**Selected excerpt**
_ _ _ _ _ _ _
Lactic acid bacteria (LAB) are one of the most widely used groups of microorganisms in functional foods and fermentation systems. Known for their well-established safety status (Generally recognized as safe (GRAS)), probiotic mechanisms, and metabolic versatility, LAB have been extensively utilized to modulate gut microbiota, enhance mucosal immunity, and synthesize essential nutrients such as vitamins. These properties have positioned LAB as important microbial agents for nutritional interventions and chronic disease management [[1], [2], [3]]. Additionally, their metabolites, including exopolysaccharides (EPSs), surface adhesion proteins, and short-chain fatty acids (SCFAs)—act synergistically to support gut microbial balance and strengthen epithelial barrier function [4,5].

However, LAB are highly sensitive to external stressors. Environmental factors such as thermal treatment, pH fluctuations, and digestive fluids during food processing or gastrointestinal transit can lead to bacterial inactivation, significantly compromising their biological functionality [6,7]. Consequently, improving LAB viability, stability, and targeted delivery within food products and the human body has become a vital challenge in the development of functional foods.
_ _ _ _ _ _ _
Return the part of the passage on lactic acid bacteria from "Lactic acid bacteria" up to and including "barrier function [4,5].", word for word.
_ _ _ _ _ _ _
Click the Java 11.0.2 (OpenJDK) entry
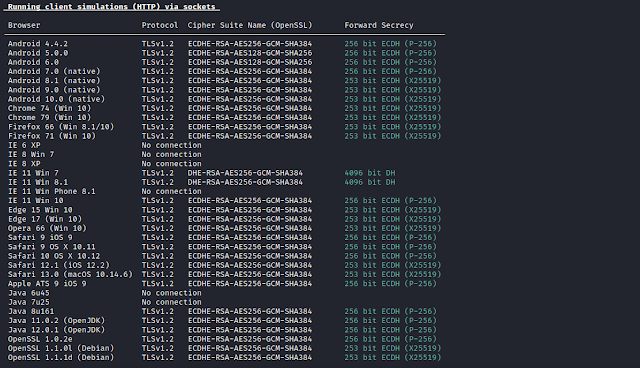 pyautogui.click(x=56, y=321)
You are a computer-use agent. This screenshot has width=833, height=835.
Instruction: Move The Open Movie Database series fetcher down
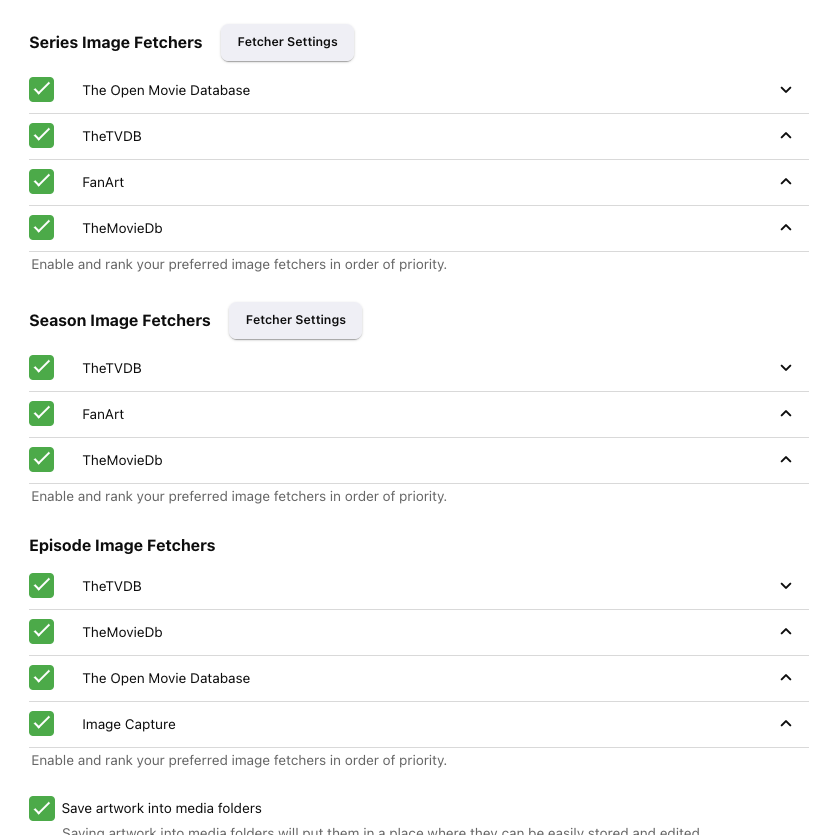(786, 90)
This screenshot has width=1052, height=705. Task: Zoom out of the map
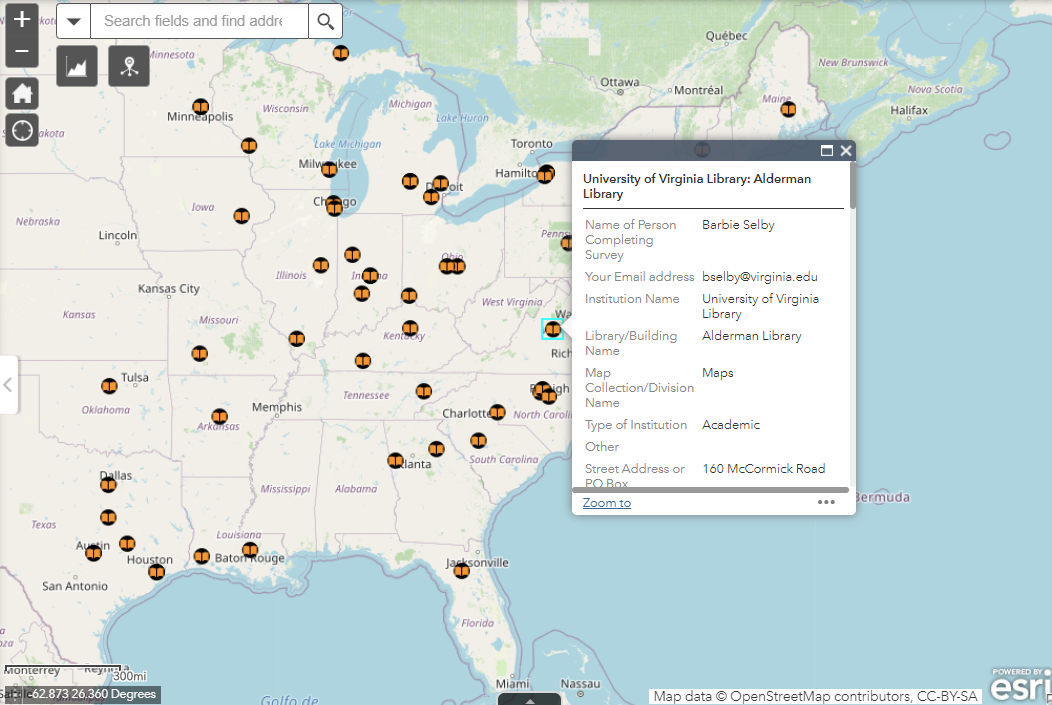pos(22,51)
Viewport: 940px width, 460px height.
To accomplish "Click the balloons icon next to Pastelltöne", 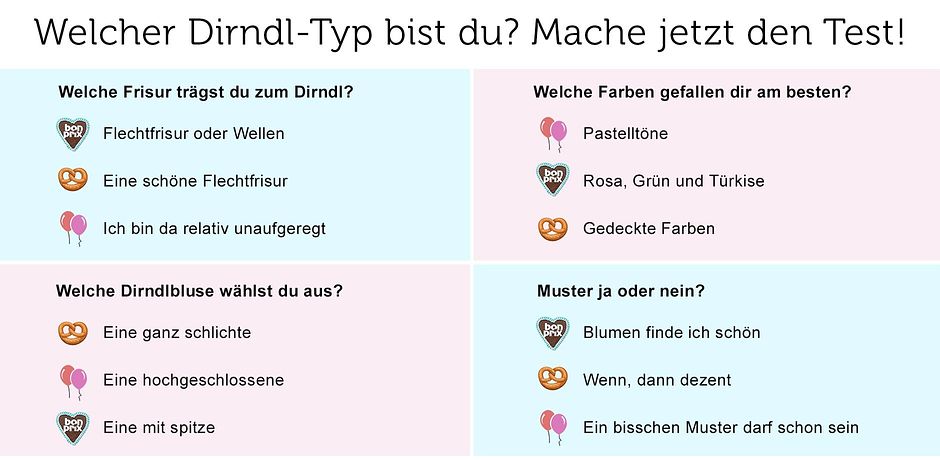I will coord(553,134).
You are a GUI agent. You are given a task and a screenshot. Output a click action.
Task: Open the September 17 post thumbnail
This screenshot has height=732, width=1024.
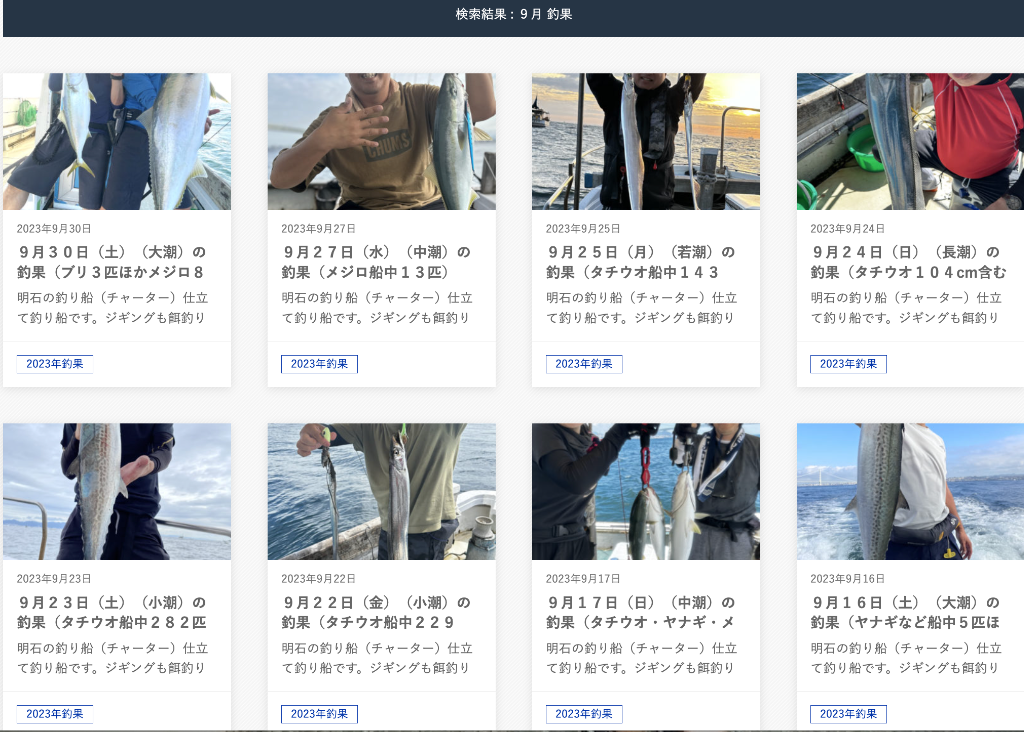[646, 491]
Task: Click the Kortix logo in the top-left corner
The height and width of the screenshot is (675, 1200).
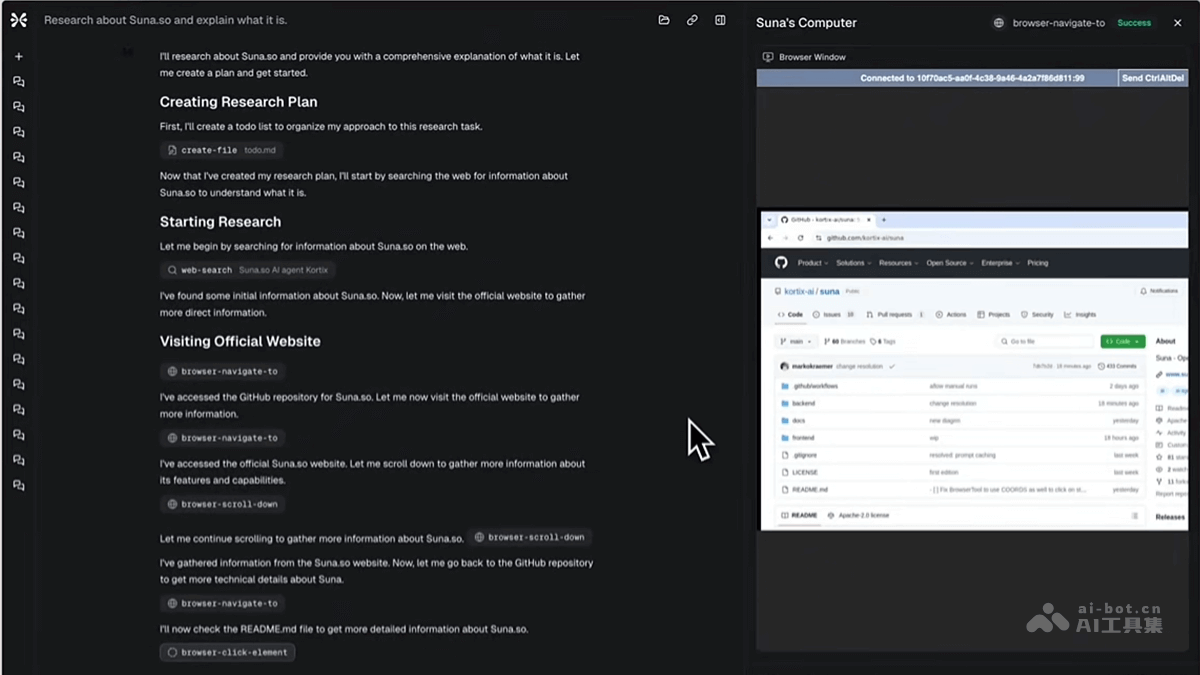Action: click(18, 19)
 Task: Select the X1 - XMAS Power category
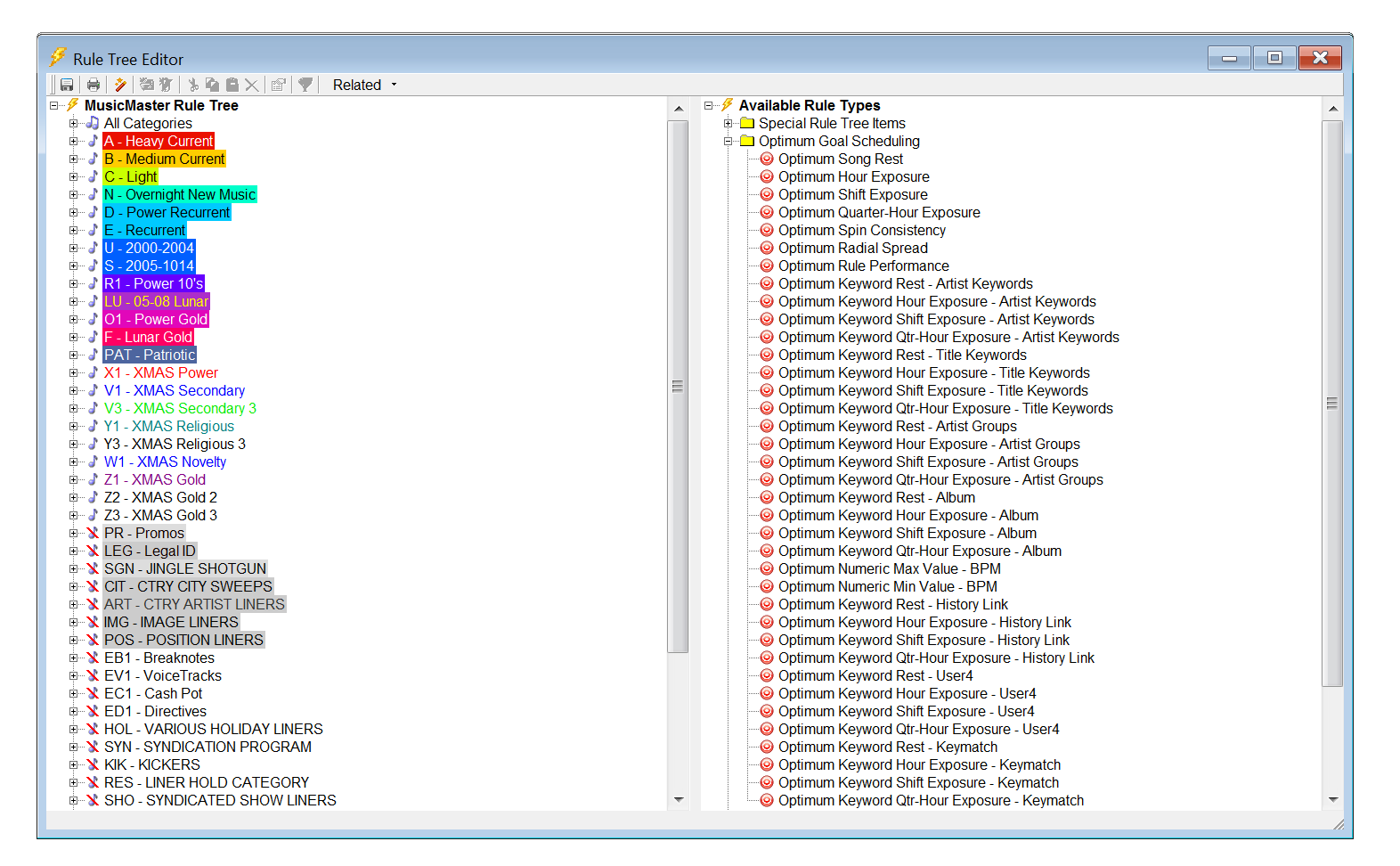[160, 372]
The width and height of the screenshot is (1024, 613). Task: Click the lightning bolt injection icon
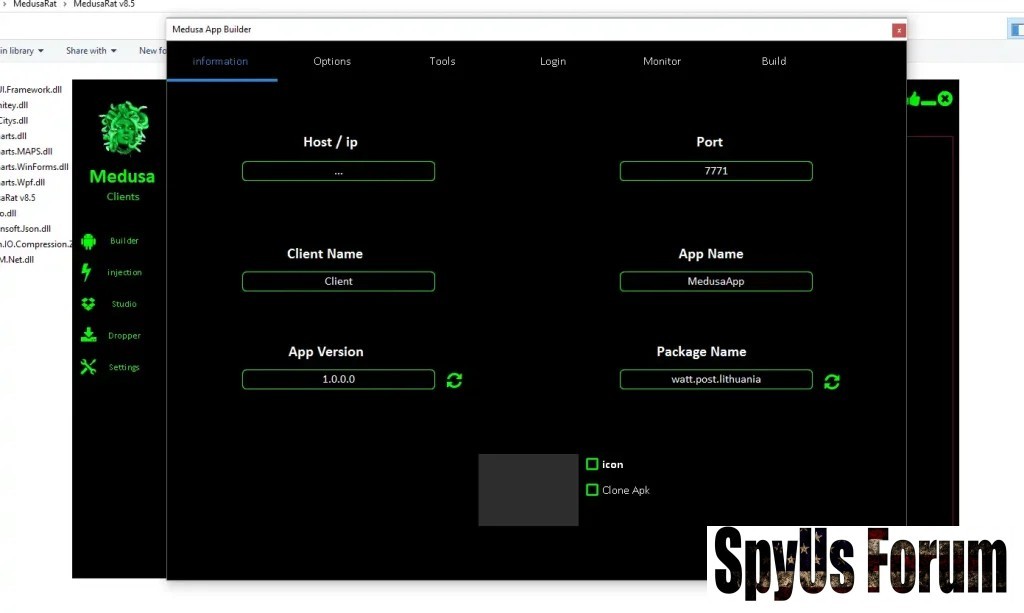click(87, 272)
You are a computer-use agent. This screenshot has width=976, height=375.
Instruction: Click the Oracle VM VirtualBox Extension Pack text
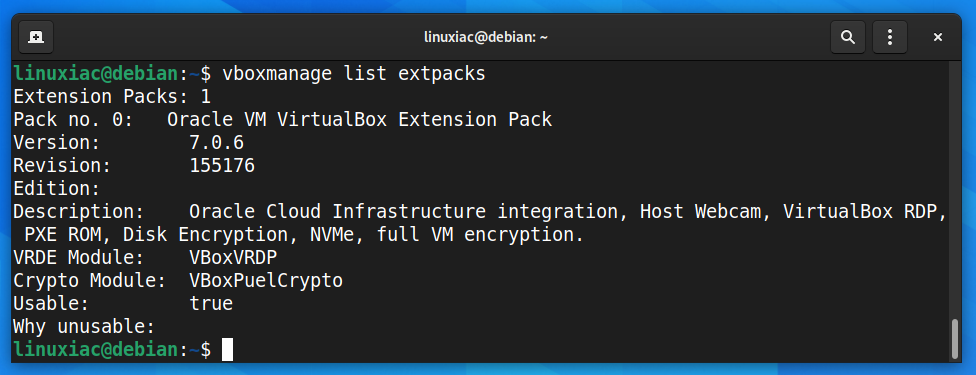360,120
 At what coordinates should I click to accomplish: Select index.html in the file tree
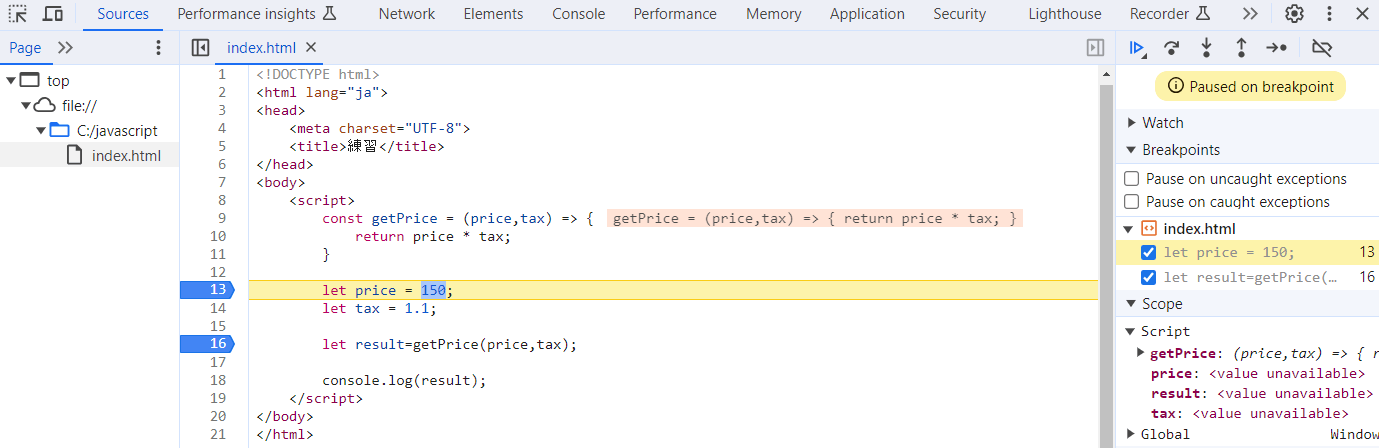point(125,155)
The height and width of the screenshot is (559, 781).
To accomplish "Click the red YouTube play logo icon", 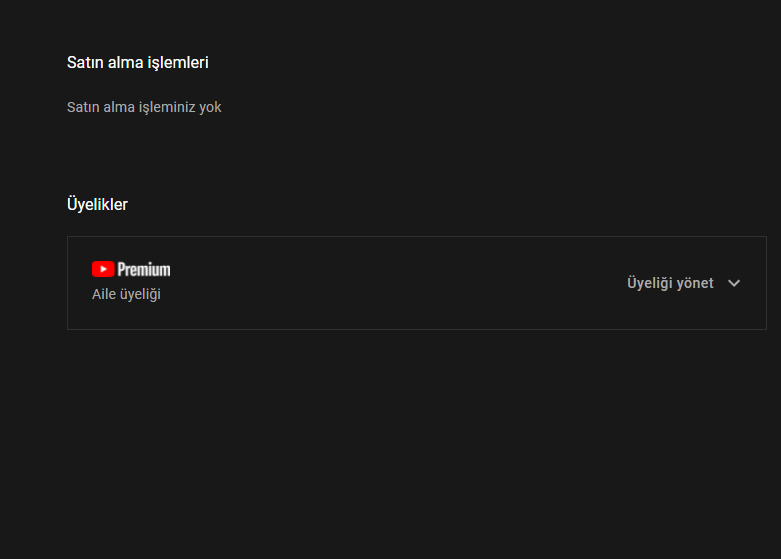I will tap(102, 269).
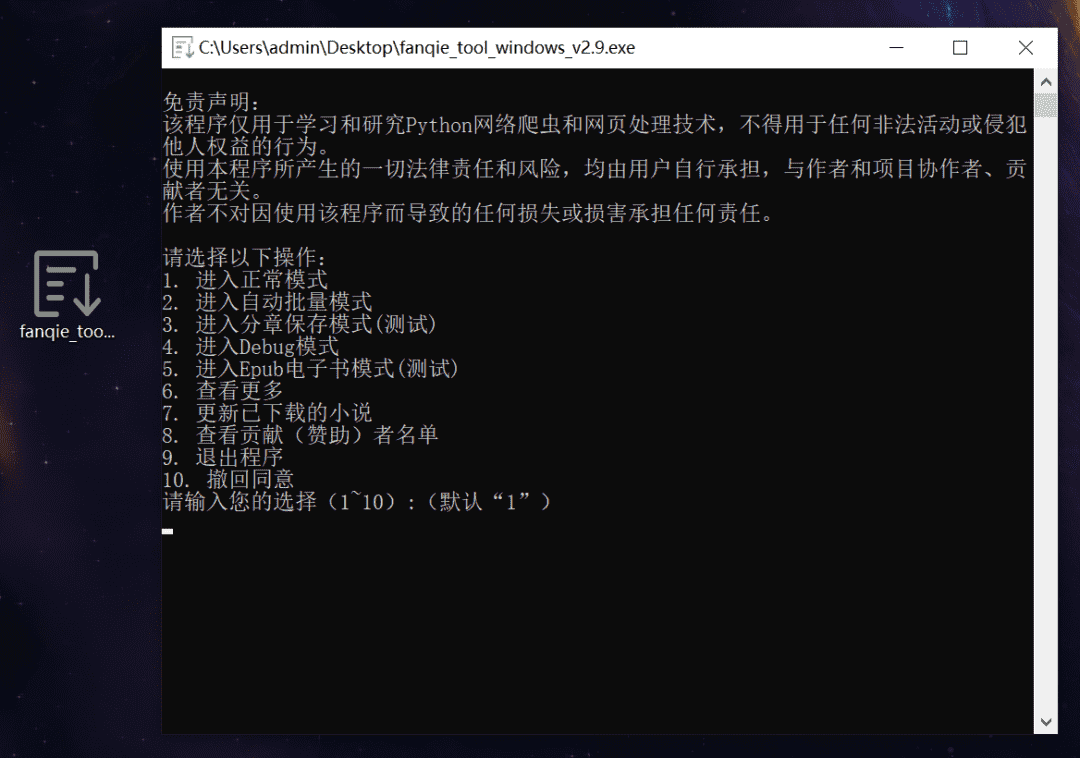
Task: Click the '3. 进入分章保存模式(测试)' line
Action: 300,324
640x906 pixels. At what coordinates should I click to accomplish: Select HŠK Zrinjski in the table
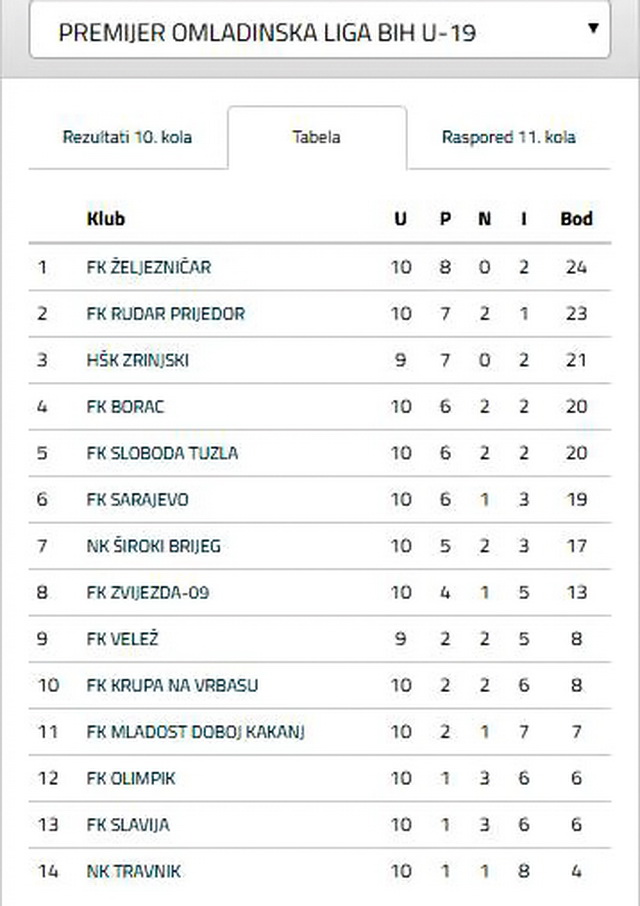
_ _ _ _ _ _ _
**Result below**
Lactic acid bacteria (LAB) are one of the most widely used groups of microorganisms in functional foods and fermentation systems. Known for their well-established safety status (Generally recognized as safe (GRAS)), probiotic mechanisms, and metabolic versatility, LAB have been extensively utilized to modulate gut microbiota, enhance mucosal immunity, and synthesize essential nutrients such as vitamins. These properties have positioned LAB as important microbial agents for nutritional interventions and chronic disease management [[1], [2], [3]]. Additionally, their metabolites, including exopolysaccharides (EPSs), surface adhesion proteins, and short-chain fatty acids (SCFAs)—act synergistically to support gut microbial balance and strengthen epithelial barrier function [4,5].